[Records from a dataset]

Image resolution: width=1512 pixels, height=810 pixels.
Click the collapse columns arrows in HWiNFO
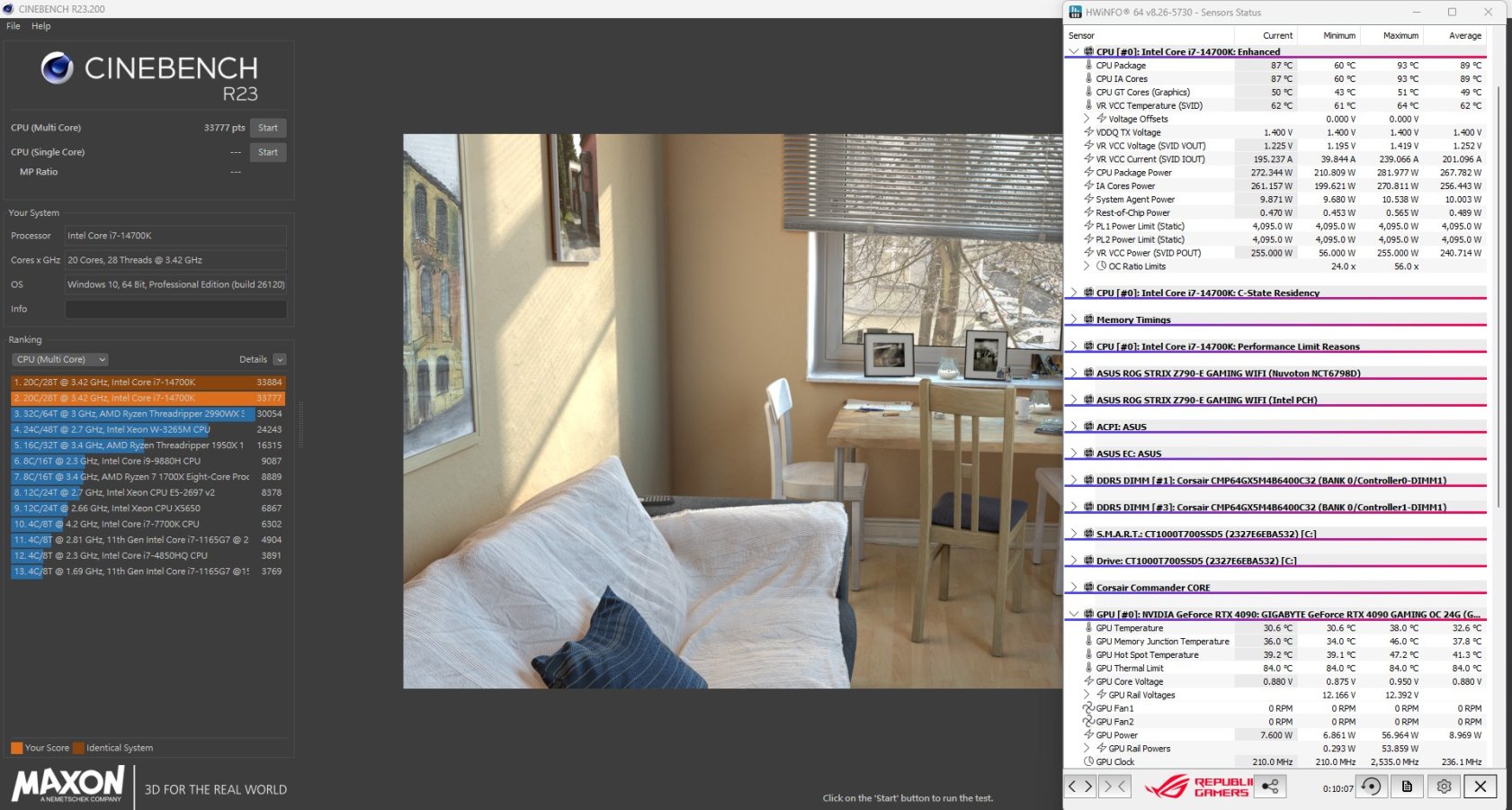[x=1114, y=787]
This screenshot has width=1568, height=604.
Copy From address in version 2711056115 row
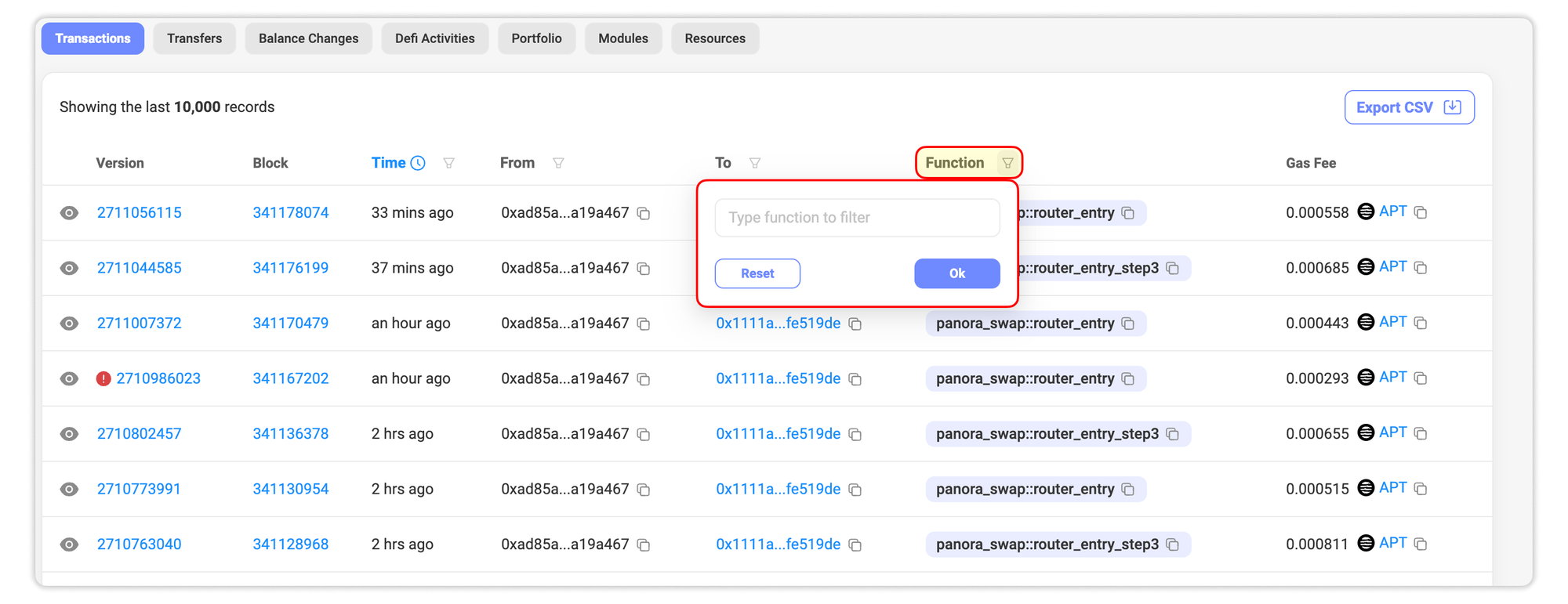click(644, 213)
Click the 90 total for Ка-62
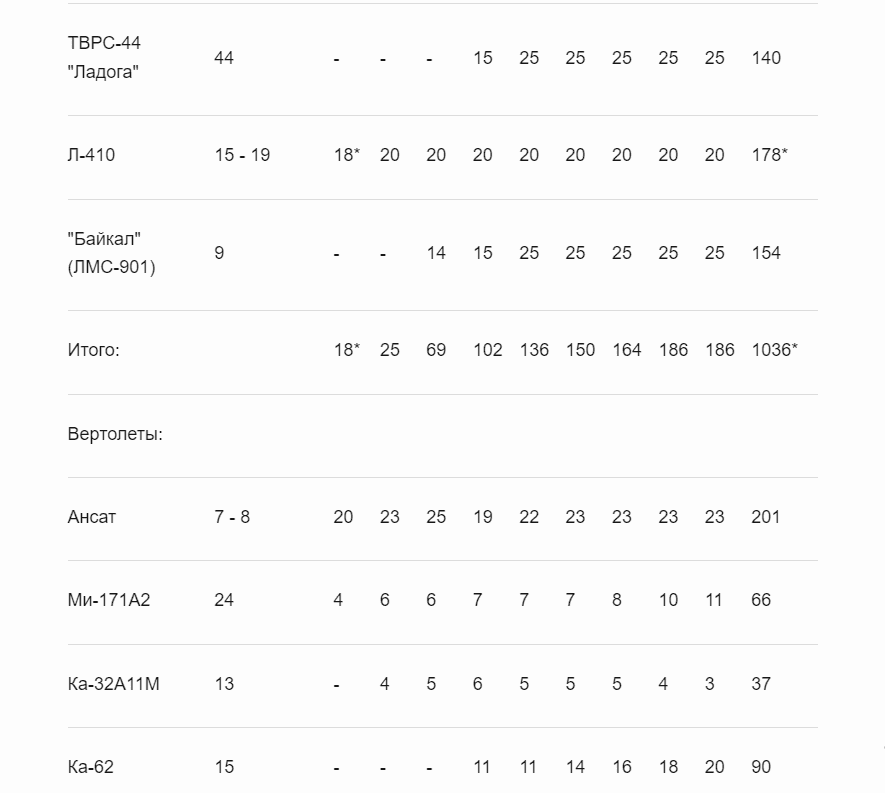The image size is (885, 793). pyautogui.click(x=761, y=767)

## Problem to solve:
Duplicate every one of the records above line for line, without the pictures.

## Task response:
Image resolution: width=1512 pixels, height=810 pixels.
Click the collapse columns arrows in HWiNFO
[x=1114, y=787]
This screenshot has width=1568, height=604.
Copy From address in version 2711056115 row
click(644, 213)
Click the 90 total for Ка-62
The image size is (885, 793). pyautogui.click(x=761, y=767)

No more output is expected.